What the exercise asks
Among the lines below, restate word for word only those from the line with "Click the 天眼一下" through the line with "Task: Click the Braid", with both end lines kept.

Input for this task
════════════════

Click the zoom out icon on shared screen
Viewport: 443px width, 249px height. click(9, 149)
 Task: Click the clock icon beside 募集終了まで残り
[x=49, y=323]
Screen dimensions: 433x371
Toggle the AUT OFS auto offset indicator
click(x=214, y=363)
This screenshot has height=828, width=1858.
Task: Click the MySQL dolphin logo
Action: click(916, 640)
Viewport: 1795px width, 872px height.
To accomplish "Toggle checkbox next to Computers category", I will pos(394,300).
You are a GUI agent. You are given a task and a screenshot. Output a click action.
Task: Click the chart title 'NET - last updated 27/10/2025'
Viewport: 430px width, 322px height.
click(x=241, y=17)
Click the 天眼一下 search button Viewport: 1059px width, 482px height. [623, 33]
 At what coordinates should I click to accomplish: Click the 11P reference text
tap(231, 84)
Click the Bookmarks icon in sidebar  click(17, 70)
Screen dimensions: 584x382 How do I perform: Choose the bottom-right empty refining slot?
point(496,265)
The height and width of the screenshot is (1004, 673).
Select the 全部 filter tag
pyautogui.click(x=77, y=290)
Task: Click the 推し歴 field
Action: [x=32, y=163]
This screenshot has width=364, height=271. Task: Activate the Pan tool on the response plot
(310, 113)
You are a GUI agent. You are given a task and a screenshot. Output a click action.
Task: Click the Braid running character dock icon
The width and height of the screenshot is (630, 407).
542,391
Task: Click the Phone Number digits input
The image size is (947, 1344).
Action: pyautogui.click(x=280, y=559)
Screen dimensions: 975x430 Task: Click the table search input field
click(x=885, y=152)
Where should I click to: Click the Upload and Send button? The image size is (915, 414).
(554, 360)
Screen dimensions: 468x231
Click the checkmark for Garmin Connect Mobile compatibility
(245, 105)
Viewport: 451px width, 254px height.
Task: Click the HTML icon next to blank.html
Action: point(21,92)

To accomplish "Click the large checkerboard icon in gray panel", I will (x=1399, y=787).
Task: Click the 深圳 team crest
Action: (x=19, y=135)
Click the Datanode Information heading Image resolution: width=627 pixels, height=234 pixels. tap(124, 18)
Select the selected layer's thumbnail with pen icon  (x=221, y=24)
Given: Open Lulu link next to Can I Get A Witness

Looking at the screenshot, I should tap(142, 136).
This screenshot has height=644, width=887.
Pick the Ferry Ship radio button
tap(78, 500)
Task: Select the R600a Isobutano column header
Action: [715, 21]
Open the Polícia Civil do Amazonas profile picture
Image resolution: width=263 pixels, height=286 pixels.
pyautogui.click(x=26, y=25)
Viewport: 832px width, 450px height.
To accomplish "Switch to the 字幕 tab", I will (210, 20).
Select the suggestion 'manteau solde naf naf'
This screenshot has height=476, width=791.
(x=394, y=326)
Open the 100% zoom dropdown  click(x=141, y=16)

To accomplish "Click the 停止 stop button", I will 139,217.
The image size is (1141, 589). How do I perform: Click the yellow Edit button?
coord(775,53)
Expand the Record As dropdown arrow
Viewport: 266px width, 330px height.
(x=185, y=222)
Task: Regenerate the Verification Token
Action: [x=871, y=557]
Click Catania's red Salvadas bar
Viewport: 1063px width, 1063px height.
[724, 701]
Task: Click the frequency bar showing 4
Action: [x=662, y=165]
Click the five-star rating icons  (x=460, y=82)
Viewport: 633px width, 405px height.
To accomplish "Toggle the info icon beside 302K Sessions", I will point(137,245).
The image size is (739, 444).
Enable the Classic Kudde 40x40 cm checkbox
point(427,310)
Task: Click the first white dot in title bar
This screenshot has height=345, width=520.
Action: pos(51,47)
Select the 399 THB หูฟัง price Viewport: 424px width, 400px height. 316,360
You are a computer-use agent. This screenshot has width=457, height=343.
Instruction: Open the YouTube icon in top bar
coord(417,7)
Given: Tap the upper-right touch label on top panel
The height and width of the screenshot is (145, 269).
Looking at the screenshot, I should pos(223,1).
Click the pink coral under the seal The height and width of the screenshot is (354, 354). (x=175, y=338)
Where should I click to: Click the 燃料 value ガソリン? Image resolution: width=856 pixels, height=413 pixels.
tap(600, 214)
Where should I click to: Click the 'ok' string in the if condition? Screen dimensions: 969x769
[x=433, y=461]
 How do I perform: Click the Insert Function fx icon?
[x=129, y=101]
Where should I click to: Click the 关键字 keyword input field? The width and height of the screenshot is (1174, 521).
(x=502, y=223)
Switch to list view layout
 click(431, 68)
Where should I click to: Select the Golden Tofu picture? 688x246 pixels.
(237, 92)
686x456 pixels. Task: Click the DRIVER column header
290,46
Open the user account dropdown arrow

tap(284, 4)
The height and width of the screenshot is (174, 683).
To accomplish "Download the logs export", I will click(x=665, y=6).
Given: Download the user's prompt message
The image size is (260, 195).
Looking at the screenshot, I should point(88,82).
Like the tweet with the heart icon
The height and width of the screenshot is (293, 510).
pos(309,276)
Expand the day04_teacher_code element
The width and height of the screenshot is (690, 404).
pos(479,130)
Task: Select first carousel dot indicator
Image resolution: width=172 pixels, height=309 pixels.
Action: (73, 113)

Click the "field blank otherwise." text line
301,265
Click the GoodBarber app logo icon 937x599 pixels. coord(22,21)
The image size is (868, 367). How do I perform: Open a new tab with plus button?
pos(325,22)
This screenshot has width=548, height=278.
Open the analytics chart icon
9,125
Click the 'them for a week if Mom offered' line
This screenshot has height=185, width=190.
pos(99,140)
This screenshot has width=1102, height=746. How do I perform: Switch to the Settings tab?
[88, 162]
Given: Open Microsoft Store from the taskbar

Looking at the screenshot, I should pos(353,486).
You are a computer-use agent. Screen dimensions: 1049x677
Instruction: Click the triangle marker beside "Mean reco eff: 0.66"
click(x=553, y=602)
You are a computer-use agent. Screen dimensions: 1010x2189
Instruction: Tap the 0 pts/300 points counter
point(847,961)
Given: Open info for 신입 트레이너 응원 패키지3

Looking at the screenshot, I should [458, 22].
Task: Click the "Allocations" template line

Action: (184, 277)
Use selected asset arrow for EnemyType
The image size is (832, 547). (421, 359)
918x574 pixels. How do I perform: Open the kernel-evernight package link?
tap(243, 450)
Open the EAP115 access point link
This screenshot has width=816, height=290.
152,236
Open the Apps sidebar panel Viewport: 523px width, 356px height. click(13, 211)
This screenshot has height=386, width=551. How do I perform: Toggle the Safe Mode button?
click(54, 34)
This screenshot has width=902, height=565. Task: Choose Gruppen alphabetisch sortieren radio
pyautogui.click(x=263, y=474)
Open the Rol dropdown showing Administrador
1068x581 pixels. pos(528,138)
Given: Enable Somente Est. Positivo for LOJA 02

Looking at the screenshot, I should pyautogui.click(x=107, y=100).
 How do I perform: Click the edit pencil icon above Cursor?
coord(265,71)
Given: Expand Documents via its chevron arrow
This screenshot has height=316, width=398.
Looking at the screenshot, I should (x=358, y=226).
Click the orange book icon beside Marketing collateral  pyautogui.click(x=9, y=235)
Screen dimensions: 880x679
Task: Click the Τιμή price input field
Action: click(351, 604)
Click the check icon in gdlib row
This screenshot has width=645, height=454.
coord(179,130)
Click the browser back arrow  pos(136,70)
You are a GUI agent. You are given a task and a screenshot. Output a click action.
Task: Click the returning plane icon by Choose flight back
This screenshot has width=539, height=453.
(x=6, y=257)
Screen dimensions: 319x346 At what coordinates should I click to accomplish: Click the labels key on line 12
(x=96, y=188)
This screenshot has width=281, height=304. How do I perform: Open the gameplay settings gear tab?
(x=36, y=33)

════════════════

Answer to the exercise
Click the 天眼一下 search button Viewport: 1059px width, 482px height. [623, 33]
 At what coordinates should I click to accomplish: Click the 11P reference text
tap(231, 84)
Click the Bookmarks icon in sidebar  click(17, 70)
Screen dimensions: 584x382 How do I perform: Choose the bottom-right empty refining slot?
point(496,265)
The height and width of the screenshot is (1004, 673).
Select the 全部 filter tag
pyautogui.click(x=77, y=290)
Task: Click the 推し歴 field
Action: [x=32, y=163]
This screenshot has width=364, height=271. Task: Activate the Pan tool on the response plot
(310, 113)
You are a GUI agent. You are given a task and a screenshot. Output a click action.
Task: Click the Braid running character dock icon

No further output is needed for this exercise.